Remove or recover a cluster¶
This guide will cover how to manage clusters using an example PostgreSQL deployment with two servers: one in Rome and one in Lisbon.
Prerequisites¶
Juju
v.3.4.2+Make sure your machine(s) fulfil the system requirements
A cross-regional async replication setup
Switchover¶
If the primary cluster fails or is removed, it is necessary to appoint a new cluster as primary.
To switchover and promote lisbon to primary, one would run the command:
juju run -m lisbon db2/leader promote-to-primary
Detach a cluster¶
Clusters in an async replica set can be detached. The detached cluster can then be either removed or reused.

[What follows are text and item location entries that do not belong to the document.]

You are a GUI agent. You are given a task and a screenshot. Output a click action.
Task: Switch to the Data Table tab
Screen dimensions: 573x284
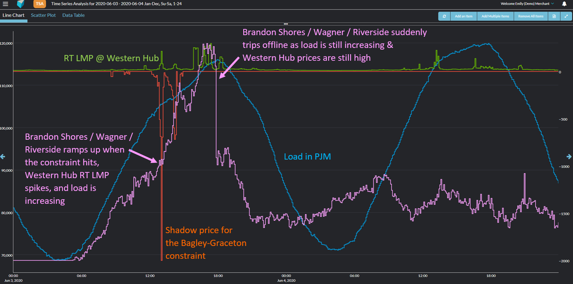click(x=73, y=15)
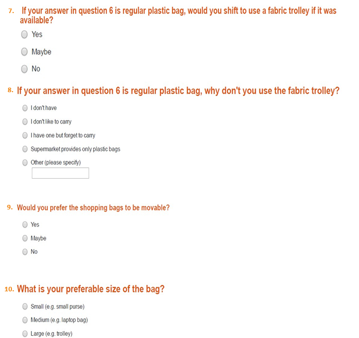Click the "Would you prefer the shopping bags" heading
The height and width of the screenshot is (338, 359).
(x=93, y=208)
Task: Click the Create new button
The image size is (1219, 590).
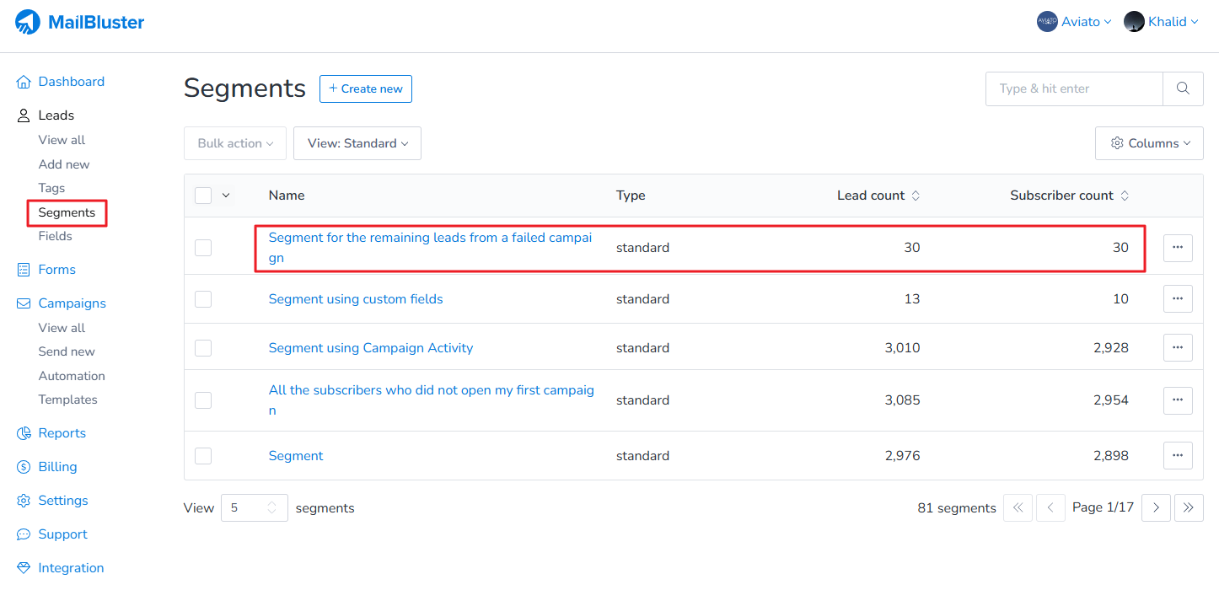Action: (365, 89)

Assuming lisbon is the current primary, one would run the following command to detach rome:
juju remove-relation -m lisbon replication-offer db2:replication
The command above will move the rome cluster into a detached state (blocked) keeping all the data in place.
Reuse a detached cluster¶
The following command creates a new cluster in the replica set from the detached rome cluster, keeping its existing data in use:
juju run -m rome db1/leader promote-to-primary scope=cluster
Remove a detached cluster¶
The following command removes the detached rome cluster and destroys its stored data with the optional --destroy-storage flag:
juju remove-application -m rome db1 --destroy-storage
Recover a cluster¶
If the integration between clusters was removed and one side went into a blocked state, integrate both clusters again and call the promote-cluster action to restore async replication - similar to the “Reuse a detached cluster” step above.
If the cluster group lost a member entirely (e.g. rome is suddenly no longer available to the cluster group originally consisting of rome and lisbon), deploy a new postgresql application and set up async replication. The data will be copied automatically after the promote-cluster action is called, and the new cluster will join the cluster group.